Java 8 Stream: difference between limit() and skip()

What you have here are two stream pipelines.

These stream pipelines each consist of a source, several intermediate operations, and a terminal operation.

But the intermediate operations are lazy. This means that nothing happens unless a downstream operation requires an item. When it does, then the intermediate operation does all it needs to produce the required item, and then again waits until another item is requested, and so on.

The terminal operations are usually “eager”. That is, they ask for all the items in the stream that are needed for them to complete.

So you should really think of the pipeline as the forEach asking the stream behind it for the next item, and that stream asks the stream behind it, and so on, all the way to the source.

With that in mind, let’s see what we have with your first pipeline:

Stream.of(1,2,3,4,5,6,7,8,9)
        .peek(x->System.out.print("\nA"+x))
        .limit(3)
        .peek(x->System.out.print("B"+x))
        .forEach(x->System.out.print("C"+x));

So, the forEach is asking for the first item. That means the “B” peek needs an item, and asks the limit output stream for it, which means limit will need to ask the “A” peek, which goes to the source. An item is given, and goes all the way up to the forEach, and you get your first line:

A1B1C1

The forEach asks for another item, then another. And each time, the request is propagated up the stream, and performed. But when forEach asks for the fourth item, when the request gets to the limit, it knows that it has already given all the items it is allowed to give.
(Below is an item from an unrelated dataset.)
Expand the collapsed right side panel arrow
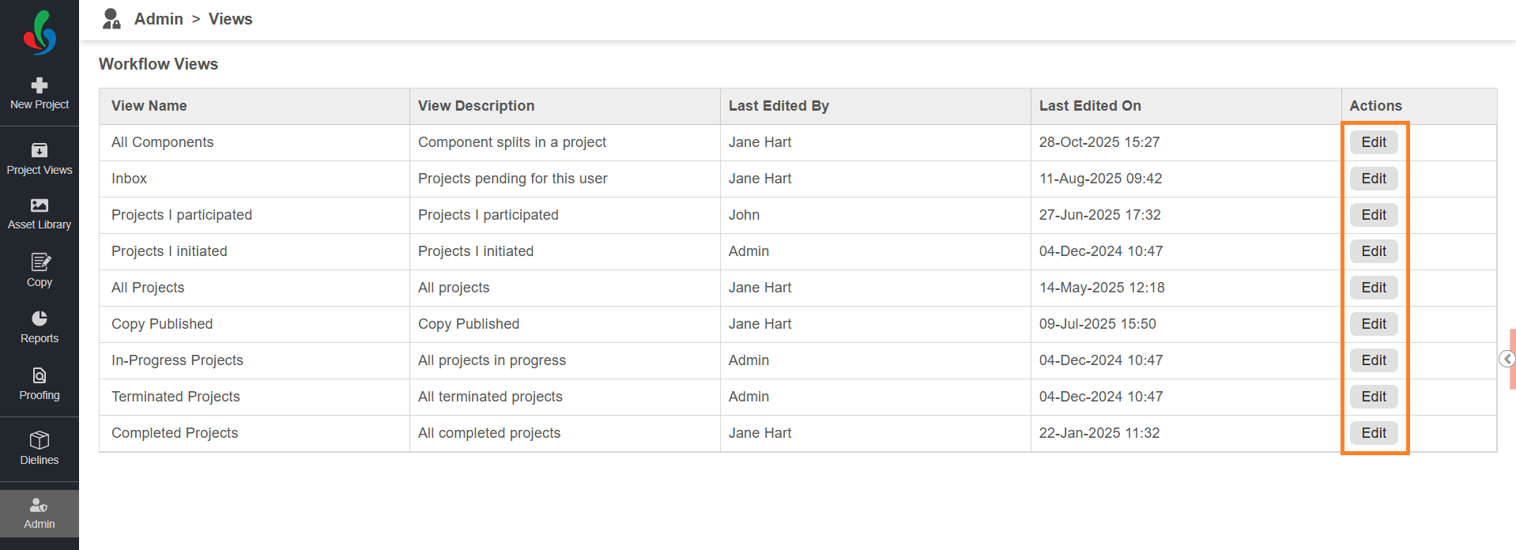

Thus, it is not asking the “A” peek for another item. It immediately indicates that its items are exhausted, and thus, no more actions are performed and forEach terminates.

What happens in the second pipeline?

    Stream.of(1,2,3,4,5,6,7,8,9)
    .peek(x->System.out.print("\nA"+x))
    .skip(6)
    .peek(x->System.out.print("B"+x))
    .forEach(x->System.out.print("C"+x));

Again, forEach is asking for the first item. This is propagated back. But when it gets to the skip, it knows it has to ask for 6 items from its upstream before it can pass one downstream. So it makes a request upstream from the “A” peek, consumes it without passing it downstream, makes another request, and so on. So the “A” peek gets 6 requests for an item and produces 6 prints, but these items are not passed down.

A1
A2
A3
A4
A5
A6

On the 7th request made by skip, the item is passed down to the “B” peek and from it to the forEach, so the full print is done:

A7B7C7

Then it’s just like before. The skip will now, whenever it gets a request, ask for an item upstream and pass it downstream, as it “knows” it has already done its skipping job. So the rest of the prints are going through the entire pipe, until the source is exhausted.